**Exercise**.
All entries below must be given again word for word.

**Source data**.
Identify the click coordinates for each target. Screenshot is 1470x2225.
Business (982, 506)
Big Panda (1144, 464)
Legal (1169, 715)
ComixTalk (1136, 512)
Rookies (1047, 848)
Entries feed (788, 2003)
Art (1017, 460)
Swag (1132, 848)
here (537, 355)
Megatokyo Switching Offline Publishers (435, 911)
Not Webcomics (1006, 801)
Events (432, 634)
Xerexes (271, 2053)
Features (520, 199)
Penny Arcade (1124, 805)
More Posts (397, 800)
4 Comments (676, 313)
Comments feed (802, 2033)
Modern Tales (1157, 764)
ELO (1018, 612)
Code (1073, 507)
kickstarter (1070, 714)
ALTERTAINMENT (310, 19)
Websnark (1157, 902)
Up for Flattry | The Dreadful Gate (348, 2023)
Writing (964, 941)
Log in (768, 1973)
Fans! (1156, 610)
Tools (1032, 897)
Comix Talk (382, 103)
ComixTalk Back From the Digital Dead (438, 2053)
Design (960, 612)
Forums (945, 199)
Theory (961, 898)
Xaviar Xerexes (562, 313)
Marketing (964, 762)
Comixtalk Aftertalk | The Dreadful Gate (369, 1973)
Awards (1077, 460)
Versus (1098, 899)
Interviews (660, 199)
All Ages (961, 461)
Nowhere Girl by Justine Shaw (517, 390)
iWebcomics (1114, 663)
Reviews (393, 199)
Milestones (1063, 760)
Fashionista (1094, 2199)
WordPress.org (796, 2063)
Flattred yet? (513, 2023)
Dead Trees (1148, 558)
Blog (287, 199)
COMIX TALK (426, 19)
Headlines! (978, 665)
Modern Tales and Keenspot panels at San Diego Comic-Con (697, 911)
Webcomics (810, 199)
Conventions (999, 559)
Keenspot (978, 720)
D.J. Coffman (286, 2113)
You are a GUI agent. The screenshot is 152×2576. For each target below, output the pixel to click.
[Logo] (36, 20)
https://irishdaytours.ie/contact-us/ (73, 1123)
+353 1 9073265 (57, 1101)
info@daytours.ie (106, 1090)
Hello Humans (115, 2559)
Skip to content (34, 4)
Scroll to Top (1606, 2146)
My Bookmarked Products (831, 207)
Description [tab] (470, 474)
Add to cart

**Result below**.
Identify the click coordinates for each target. Screenshot is 1470x2225.
Business (982, 506)
Big Panda (1144, 464)
Legal (1169, 715)
ComixTalk (1136, 512)
Rookies (1047, 848)
Entries feed (788, 2003)
Art (1017, 460)
Swag (1132, 848)
here (537, 355)
Megatokyo Switching Offline Publishers (435, 911)
Not Webcomics (1006, 801)
Events (432, 634)
Xerexes (271, 2053)
Features (520, 199)
Penny Arcade (1124, 805)
More Posts (397, 800)
4 Comments (676, 313)
Comments feed (802, 2033)
Modern Tales (1157, 764)
ELO (1018, 612)
Code (1073, 507)
kickstarter (1070, 714)
ALTERTAINMENT (310, 19)
Websnark (1157, 902)
Up for Flattry | The Dreadful Gate (348, 2023)
Writing (964, 941)
Log in (768, 1973)
Fans! (1156, 610)
Tools (1032, 897)
Comix Talk (382, 103)
ComixTalk Back From the Digital Dead (438, 2053)
Design (960, 612)
Forums (945, 199)
Theory (961, 898)
Xaviar Xerexes (562, 313)
Marketing (964, 762)
Comixtalk Aftertalk | The Dreadful Gate (369, 1973)
Awards (1077, 460)
Versus (1098, 899)
Interviews (660, 199)
All Ages (961, 461)
Nowhere Girl by Justine Shaw (517, 390)
iWebcomics (1114, 663)
Reviews (393, 199)
Milestones (1063, 760)
Fashionista (1094, 2199)
WordPress.org (796, 2063)
Flattred yet? (513, 2023)
Dead Trees (1148, 558)
Blog (287, 199)
COMIX TALK (426, 19)
Headlines! (978, 665)
Modern Tales and Keenspot panels at San Diego Comic-Con (697, 911)
Webcomics (810, 199)
Conventions (999, 559)
Keenspot (978, 720)
D.J. Coffman (286, 2113)
You are a GUI agent. The screenshot is 152×2576. For each target below, output the pixel to click.
[Logo] (36, 20)
https://irishdaytours.ie/contact-us/ (73, 1123)
+353 1 9073265 (57, 1101)
info@daytours.ie (106, 1090)
Hello Humans (115, 2559)
Skip to content (34, 4)
Scroll to Top (1606, 2146)
My Bookmarked Products (831, 207)
Description [tab] (470, 474)
Add to cart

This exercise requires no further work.